Problem 20: For what values of the $\eta$ the equations

Problem 20: For what values of the $\eta$ the equations

\begin{align*} x+y+z=1\\ x+2y+4z=\eta\\ x+4y+10z = {\eta}^2? \end{align*} have a solution and solve them completely in each case.

Solution:

Consider the augmented matrix of this system and apply row operations.

\[\left[\begin{array}{c|c} A & B \end{array} \right] = \begin{align*} \left[\begin{array}{rrr|r} 1 & 1 & 1 & 1 \\ 1 & 2 & 4& \eta \\ 1 & 4 & 10 & {\eta}^2 \\ \end{array}\right] \end{align*}\] \[\xrightarrow{R2\rightarrow R_2-R_1,R3\rightarrow R_3-R_1} \left[\begin{array}{rrr|r} 1 & 1 & 1 & 1 \\ 0 & 1 & 3& \eta-1 \\ 0 & 3 & 9 & {\eta}^2-1 \\ \end{array}\right]\] \[\xrightarrow{R3\rightarrow R_3-3R_2} \left[\begin{array}{rrr|r} 1 & 1 & 1 & 1 \\ 0 & 1 & 3& \eta-1 \\ 0 & 0 & 0 & {\eta}^2-3\eta +2 \\ \end{array}\right]\]

Now the given equations will be consistent if and only if, \begin{align*} {\eta}^2-3\eta +2 = 0\\ (\eta -2)(\eta -1)=0\\ \eta = 2 \;or \;\eta = 1. \end{align*}

Case i: $\eta = 2$, \begin{align*} \left[\begin{array}{rrr|r} 1 & 1 & 1 & 1 \\ 0 & 1 & 3& 1 \\ 0 & 0 & 0 & 0 \\ \end{array}\right] \end{align*} The above system of equations is equivalent to \begin{align*} y+3z=1,x+y+z=1\\ y=1-3z, x=2z. \end{align*} Thus $x=2k,y=1-3k,z=k$ constitute the general solution where $k$ is an aribtrary constant.

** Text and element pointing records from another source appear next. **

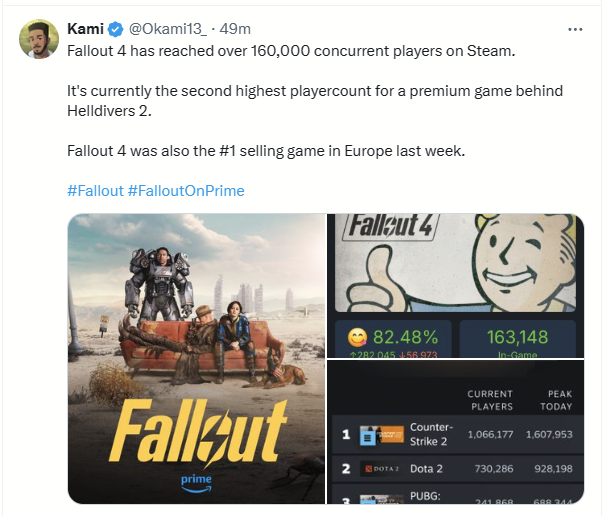Click the blue verified badge beside Kami

116,30
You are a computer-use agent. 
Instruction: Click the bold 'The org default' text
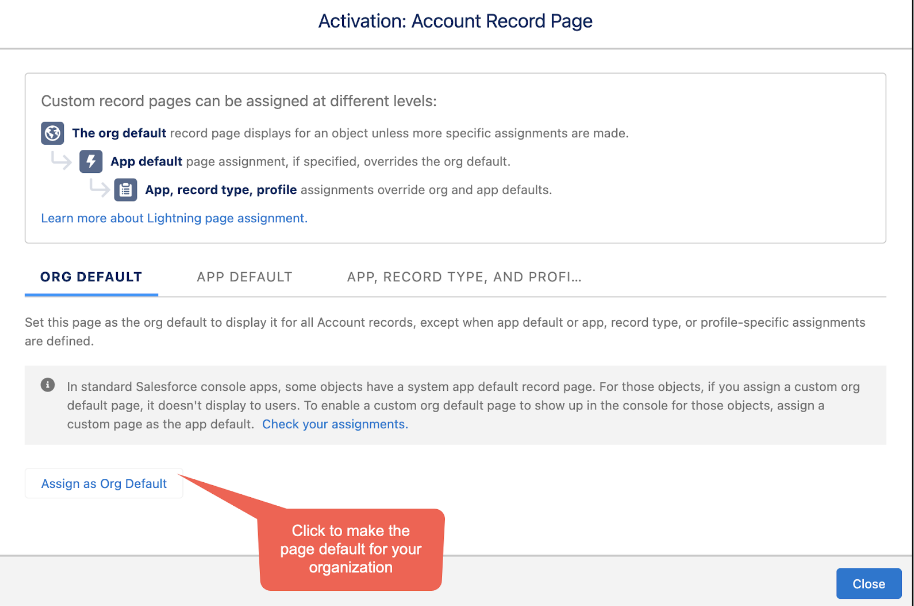click(119, 133)
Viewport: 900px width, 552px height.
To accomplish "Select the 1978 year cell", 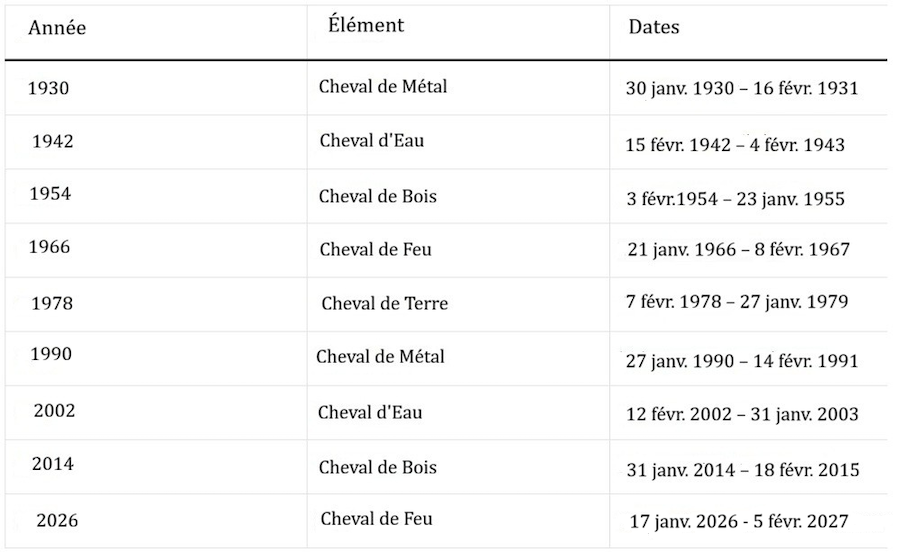I will 52,303.

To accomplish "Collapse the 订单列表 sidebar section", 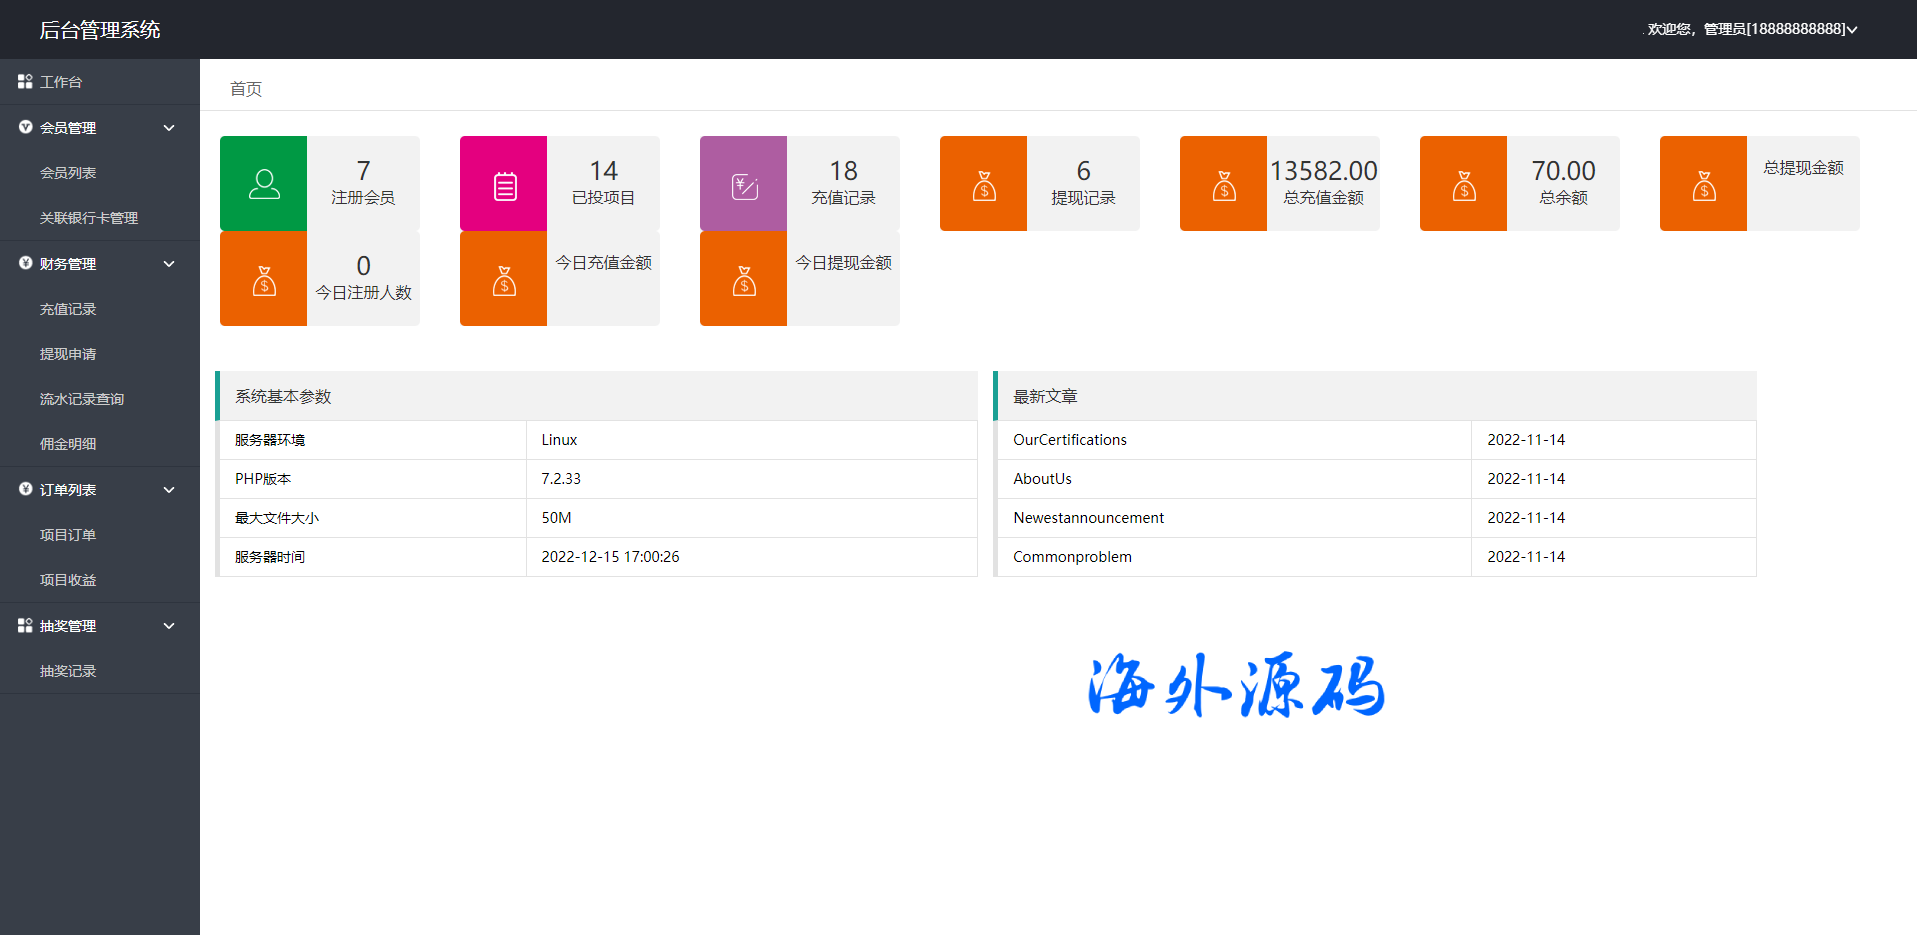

Case ii: $\eta = 1$, \begin{align*} \left[\begin{array}{rrr|r} 1 & 1 & 1 & 1 \\ 0 & 1 & 3& 0 \\ 0 & 0 & 0 & 0 \\ \end{array}\right] \end{align*} The above system of equations is equivalent to \begin{align*} y+3z=0,x+y+z=1\\ y=-3z, x=1+2z. \end{align*} Thus $x=1+2k,y=-3k,z=k$ constitute the general solution where $k$ is an aribtrary constant.